THE EXERCISE =>
Lay out the lines of the listing as a JSON list of strings, one string per line and no blank lines, beginning at the line containing "Task: Click the 中国兵器工业集团 company logo" and continuing through the line containing "pyautogui.click(x=94, y=119)".

Extracted records:
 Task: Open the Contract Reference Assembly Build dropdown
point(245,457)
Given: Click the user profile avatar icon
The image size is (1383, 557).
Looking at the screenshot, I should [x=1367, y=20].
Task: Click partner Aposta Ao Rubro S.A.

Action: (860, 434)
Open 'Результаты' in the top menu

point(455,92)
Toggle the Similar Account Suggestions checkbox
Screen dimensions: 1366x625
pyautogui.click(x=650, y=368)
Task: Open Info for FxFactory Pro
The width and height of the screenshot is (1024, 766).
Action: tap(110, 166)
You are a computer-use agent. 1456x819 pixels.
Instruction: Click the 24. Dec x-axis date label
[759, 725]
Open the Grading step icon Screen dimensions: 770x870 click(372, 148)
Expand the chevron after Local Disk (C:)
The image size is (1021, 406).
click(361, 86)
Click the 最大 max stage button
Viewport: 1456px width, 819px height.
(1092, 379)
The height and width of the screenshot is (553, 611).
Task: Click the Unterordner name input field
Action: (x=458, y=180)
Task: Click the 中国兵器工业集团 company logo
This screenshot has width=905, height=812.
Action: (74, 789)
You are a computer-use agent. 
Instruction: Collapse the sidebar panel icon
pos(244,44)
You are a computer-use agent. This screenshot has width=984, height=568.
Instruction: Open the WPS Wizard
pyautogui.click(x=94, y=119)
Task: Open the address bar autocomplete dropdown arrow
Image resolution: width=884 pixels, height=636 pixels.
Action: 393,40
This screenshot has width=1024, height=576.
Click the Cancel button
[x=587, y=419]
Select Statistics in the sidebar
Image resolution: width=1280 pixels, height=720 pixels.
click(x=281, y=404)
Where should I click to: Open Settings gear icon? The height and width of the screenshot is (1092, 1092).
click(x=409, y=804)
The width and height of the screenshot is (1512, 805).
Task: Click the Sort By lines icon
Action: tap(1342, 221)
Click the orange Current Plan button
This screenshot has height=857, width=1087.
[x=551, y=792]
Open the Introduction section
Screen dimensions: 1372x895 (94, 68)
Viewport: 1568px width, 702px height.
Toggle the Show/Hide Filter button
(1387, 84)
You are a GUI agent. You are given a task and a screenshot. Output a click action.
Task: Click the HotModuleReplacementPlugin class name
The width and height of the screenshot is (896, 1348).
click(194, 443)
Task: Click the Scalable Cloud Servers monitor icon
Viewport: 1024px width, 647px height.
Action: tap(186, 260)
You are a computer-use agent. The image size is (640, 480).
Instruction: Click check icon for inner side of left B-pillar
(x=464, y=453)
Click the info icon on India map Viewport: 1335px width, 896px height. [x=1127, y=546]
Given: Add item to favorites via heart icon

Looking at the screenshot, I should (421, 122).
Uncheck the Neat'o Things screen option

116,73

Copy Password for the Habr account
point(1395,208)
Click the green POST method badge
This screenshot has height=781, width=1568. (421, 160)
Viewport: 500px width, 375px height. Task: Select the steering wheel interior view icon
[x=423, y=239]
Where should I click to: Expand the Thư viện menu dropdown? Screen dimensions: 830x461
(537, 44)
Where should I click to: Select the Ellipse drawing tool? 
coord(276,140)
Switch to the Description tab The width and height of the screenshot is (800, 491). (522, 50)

OUTPUT OF THE TASK =>
[
  "Task: Click the 中国兵器工业集团 company logo",
  "This screenshot has width=905, height=812.",
  "Action: (74, 789)",
  "You are a computer-use agent. ",
  "Instruction: Collapse the sidebar panel icon",
  "pos(244,44)",
  "You are a computer-use agent. This screenshot has width=984, height=568.",
  "Instruction: Open the WPS Wizard",
  "pyautogui.click(x=94, y=119)"
]